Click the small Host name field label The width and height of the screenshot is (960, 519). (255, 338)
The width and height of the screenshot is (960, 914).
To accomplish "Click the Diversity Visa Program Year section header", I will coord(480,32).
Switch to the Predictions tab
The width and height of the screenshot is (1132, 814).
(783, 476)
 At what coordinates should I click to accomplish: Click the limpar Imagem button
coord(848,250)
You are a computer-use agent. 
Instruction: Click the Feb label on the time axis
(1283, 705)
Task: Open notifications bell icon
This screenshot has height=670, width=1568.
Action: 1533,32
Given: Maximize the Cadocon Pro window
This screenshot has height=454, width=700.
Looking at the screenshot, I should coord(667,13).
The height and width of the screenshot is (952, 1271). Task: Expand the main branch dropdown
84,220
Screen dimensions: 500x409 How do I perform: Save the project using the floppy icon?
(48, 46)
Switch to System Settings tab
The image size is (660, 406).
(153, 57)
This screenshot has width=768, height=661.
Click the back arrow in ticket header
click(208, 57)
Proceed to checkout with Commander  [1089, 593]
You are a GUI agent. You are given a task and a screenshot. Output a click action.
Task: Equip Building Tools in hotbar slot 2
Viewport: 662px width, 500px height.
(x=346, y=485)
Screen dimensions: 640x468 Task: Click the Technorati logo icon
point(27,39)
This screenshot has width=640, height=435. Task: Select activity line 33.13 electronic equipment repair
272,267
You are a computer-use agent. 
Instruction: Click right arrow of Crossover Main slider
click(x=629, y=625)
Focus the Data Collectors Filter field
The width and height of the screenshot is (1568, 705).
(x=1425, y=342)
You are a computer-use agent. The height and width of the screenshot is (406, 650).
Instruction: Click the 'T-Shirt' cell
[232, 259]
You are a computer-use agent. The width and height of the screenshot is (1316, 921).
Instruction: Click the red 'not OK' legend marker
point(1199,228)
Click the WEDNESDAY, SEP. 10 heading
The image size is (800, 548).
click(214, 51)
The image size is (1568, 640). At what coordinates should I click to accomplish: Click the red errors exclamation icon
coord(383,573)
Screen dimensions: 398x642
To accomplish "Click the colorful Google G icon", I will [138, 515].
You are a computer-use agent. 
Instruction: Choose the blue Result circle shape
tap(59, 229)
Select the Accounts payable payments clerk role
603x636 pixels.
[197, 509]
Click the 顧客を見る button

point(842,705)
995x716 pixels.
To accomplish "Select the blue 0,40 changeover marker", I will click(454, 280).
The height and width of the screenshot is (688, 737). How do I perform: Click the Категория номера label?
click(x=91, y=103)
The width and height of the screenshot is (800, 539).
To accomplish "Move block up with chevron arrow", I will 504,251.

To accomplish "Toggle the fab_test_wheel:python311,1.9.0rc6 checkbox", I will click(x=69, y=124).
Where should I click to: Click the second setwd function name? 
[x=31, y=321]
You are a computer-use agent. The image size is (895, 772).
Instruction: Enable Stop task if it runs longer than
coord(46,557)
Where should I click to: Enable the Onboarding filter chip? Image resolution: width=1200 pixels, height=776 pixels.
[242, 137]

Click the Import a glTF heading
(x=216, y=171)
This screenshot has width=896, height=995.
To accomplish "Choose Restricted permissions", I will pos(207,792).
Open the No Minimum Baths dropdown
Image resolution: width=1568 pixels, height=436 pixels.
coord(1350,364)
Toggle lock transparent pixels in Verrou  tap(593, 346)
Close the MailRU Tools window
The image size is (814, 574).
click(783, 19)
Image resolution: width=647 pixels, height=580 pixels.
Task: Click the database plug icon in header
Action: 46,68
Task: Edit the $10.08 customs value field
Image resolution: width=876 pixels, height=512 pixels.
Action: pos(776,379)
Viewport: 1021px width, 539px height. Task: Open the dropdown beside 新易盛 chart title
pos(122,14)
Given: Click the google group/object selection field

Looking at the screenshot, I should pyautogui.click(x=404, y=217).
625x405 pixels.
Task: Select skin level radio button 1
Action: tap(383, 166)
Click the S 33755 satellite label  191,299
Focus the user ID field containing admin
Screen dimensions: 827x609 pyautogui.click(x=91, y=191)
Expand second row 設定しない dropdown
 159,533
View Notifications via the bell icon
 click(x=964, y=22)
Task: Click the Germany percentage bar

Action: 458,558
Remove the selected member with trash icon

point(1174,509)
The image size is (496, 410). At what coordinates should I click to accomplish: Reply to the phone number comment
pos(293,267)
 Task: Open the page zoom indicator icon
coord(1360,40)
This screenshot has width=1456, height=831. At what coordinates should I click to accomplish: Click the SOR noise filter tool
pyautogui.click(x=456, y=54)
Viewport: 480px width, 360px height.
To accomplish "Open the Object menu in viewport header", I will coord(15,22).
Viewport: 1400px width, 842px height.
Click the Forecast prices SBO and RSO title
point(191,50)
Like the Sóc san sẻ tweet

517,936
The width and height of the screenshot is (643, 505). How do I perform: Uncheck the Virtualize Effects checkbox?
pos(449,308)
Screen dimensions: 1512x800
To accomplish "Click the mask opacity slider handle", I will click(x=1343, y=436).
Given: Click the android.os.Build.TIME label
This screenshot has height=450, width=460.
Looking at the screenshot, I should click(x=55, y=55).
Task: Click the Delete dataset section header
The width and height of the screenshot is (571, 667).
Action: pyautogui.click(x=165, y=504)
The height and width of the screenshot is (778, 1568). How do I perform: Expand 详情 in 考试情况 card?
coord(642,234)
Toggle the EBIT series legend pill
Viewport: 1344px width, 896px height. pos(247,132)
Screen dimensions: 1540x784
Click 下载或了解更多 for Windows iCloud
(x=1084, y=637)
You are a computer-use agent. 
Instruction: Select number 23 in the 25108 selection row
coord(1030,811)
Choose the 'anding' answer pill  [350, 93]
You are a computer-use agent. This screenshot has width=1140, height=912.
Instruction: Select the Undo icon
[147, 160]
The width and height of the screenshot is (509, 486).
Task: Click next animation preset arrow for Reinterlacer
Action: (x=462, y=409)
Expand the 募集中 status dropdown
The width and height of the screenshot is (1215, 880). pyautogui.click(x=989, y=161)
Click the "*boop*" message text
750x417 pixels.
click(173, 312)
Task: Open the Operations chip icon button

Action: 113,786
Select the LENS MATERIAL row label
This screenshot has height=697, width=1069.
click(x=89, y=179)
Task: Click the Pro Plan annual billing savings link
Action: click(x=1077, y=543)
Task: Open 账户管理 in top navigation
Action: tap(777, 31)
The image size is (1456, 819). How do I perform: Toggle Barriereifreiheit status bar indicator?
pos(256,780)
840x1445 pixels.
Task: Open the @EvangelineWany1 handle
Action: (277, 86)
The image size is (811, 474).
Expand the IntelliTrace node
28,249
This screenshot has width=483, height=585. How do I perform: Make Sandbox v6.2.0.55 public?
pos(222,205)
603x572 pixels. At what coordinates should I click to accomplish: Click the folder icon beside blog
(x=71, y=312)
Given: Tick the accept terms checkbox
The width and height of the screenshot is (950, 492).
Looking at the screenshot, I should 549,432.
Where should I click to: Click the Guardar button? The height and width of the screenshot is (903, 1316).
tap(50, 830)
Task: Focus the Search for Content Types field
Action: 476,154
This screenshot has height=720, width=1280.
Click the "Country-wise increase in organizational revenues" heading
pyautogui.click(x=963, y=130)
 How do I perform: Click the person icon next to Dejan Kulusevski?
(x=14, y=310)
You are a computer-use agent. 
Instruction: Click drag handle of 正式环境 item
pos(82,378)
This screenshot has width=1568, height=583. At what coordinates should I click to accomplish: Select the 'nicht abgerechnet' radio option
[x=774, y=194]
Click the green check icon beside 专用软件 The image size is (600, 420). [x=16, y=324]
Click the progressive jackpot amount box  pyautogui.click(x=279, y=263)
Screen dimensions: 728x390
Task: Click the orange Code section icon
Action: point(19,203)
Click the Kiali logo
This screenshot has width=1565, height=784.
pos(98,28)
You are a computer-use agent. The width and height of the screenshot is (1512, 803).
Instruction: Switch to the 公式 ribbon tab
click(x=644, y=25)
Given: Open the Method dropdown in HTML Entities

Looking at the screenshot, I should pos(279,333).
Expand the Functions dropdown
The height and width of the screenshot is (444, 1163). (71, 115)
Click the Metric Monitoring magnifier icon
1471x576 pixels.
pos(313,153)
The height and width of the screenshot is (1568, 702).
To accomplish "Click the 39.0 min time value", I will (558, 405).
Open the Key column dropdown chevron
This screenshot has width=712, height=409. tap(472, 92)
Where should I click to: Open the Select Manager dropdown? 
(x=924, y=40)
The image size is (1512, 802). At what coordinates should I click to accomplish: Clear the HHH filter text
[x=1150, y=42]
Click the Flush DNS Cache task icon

┄┄┄┄┄┄

• [What to work on]: What you give back must be the stretch above, starting at the line with "The width and height of the screenshot is (571, 667)." and ending at the line with "You are a computer-use agent. This", copied exactly.

• [Reply to the exercise]:
The width and height of the screenshot is (571, 667).
Action: pyautogui.click(x=165, y=504)
The height and width of the screenshot is (778, 1568). How do I perform: Expand 详情 in 考试情况 card?
coord(642,234)
Toggle the EBIT series legend pill
Viewport: 1344px width, 896px height. pos(247,132)
Screen dimensions: 1540x784
Click 下载或了解更多 for Windows iCloud
(x=1084, y=637)
You are a computer-use agent. 
Instruction: Select number 23 in the 25108 selection row
coord(1030,811)
Choose the 'anding' answer pill  [350, 93]
You are a computer-use agent. This screenshot has width=1140, height=912.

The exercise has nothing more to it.